Title: Button Pusher
Author: Tyler Page
Genre: Young Adult Graphic Memoir
Number of Pages: 256
Button Pusher is an informative, vibrantly illustrated graphic memoir about the author’s struggles with ADHD. There isn’t really any sense of closure but that is part of what makes the narrative feel realistic. Tyler Page grew up in a dysfunctional family with a father who was emotionally abusive and prone to angry outbursts. Tyler was a bright kid and good at his schoolwork when he was able to concentrate but his behavior could also be frustrating and out of control.
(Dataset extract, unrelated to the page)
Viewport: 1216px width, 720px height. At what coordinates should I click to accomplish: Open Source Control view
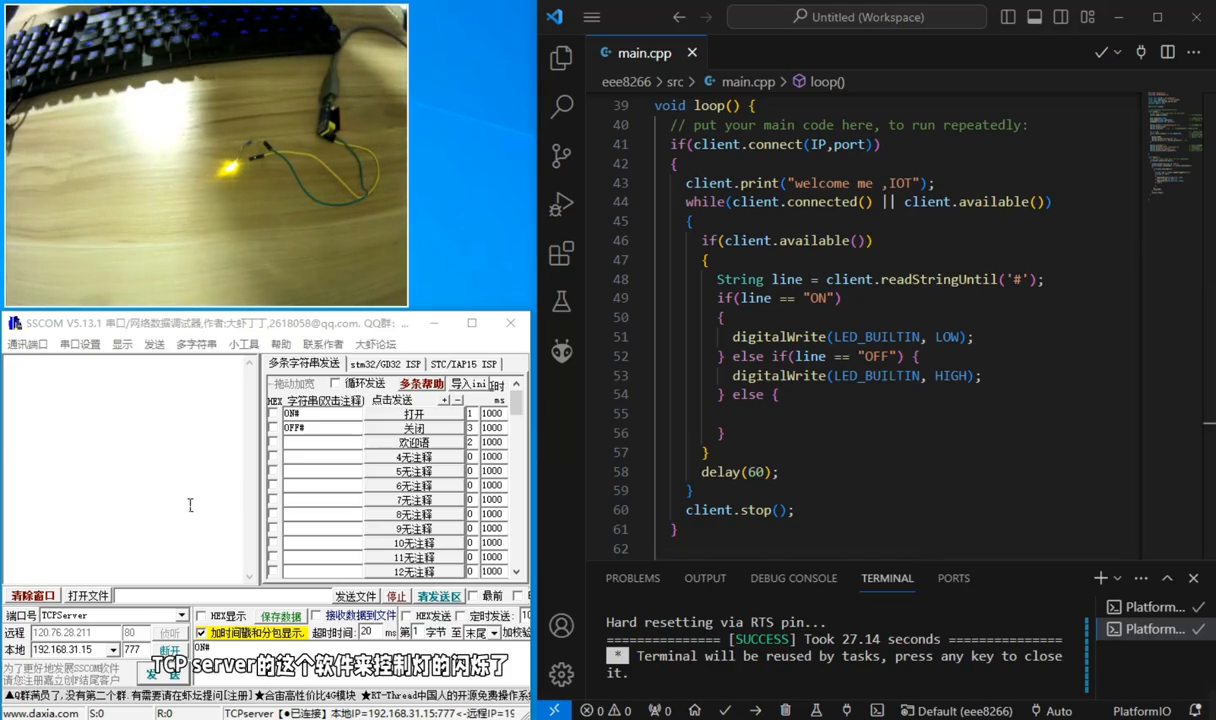562,155
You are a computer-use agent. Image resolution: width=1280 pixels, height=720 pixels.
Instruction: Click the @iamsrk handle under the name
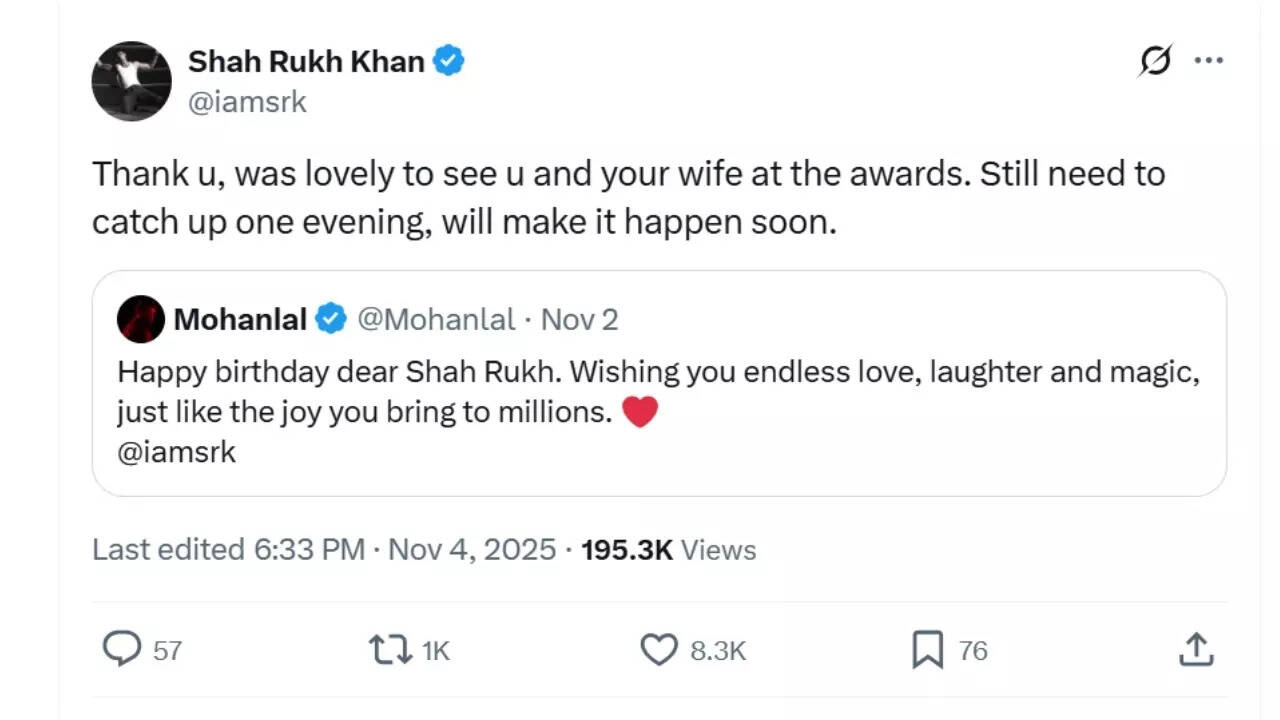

One of the things I particularly liked about this book were the infographics interspersed throughout that taught the reader about ADHD and the differences between the ADHD and the neurotypical brain. They were both easy-to-read and informative and I found Tyler Page’s artwork to be dynamic and appealing. I will be following this writer/illustrator and looking forward to his future projects.
Title: Gender Queer
Author: Maia Kobabe
Genre: Graphic Memoir
Number of Pages: 239
Maia Kobabe is a artist who uses e/em/eir pronouns and doesn’t identify with any particular gender. In this beautifully illustrated memoir, e tells the story of growing up and feeling different from eir peers. One of the most-challenged books of 2021, Gender Queer is a book that I was apprehensive about but ended up winning me over. I related to some of the author’s experiences with asexuality and gender dysphoria. Reading the book felt like I was having a long, meaningful conversation with a close friend.